■ Working data ■

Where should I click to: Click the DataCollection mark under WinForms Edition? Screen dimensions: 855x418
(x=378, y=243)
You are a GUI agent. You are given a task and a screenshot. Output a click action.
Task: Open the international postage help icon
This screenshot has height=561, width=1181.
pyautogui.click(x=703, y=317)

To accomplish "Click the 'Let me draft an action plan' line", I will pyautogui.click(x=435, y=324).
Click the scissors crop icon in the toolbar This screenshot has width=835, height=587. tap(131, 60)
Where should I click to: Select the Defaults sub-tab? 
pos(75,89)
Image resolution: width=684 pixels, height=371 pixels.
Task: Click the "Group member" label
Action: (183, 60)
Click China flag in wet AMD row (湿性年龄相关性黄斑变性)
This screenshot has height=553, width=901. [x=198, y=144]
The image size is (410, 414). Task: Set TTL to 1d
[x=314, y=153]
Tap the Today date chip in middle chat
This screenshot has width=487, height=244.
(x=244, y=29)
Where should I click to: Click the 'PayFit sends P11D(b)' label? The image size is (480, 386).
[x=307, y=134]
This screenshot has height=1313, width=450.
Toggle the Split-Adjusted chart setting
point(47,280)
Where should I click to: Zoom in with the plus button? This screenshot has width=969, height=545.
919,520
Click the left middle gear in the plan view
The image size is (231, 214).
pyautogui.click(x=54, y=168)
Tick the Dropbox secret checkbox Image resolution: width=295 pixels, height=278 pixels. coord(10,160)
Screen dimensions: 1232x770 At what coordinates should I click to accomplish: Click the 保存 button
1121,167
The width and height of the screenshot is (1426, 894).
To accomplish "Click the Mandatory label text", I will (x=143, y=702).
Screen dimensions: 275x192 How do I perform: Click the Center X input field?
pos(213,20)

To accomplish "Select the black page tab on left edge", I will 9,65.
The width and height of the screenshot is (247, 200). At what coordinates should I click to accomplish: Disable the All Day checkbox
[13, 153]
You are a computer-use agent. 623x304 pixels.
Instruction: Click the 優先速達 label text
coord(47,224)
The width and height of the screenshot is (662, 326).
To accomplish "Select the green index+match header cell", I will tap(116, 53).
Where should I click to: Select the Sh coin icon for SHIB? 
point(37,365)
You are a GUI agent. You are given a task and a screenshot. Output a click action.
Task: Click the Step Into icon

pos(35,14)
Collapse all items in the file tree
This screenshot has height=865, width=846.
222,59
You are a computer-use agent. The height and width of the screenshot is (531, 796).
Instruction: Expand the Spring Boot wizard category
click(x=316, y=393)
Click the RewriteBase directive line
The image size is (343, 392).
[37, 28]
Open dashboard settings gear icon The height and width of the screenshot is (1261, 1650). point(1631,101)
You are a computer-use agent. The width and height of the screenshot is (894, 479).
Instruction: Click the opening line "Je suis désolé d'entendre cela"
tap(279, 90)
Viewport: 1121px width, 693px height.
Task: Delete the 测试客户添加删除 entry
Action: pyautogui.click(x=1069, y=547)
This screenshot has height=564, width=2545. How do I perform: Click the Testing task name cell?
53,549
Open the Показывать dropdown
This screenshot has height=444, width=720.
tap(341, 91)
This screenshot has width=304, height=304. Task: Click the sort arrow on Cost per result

■ Work instruction ■
Gather all lines of the records that include the word "computer".

■ Task answer ■
You are a computer-use agent. 623x304 pixels.
You are a computer-use agent. The height and width of the screenshot is (531, 796).
You are a computer-use agent. The width and height of the screenshot is (894, 479).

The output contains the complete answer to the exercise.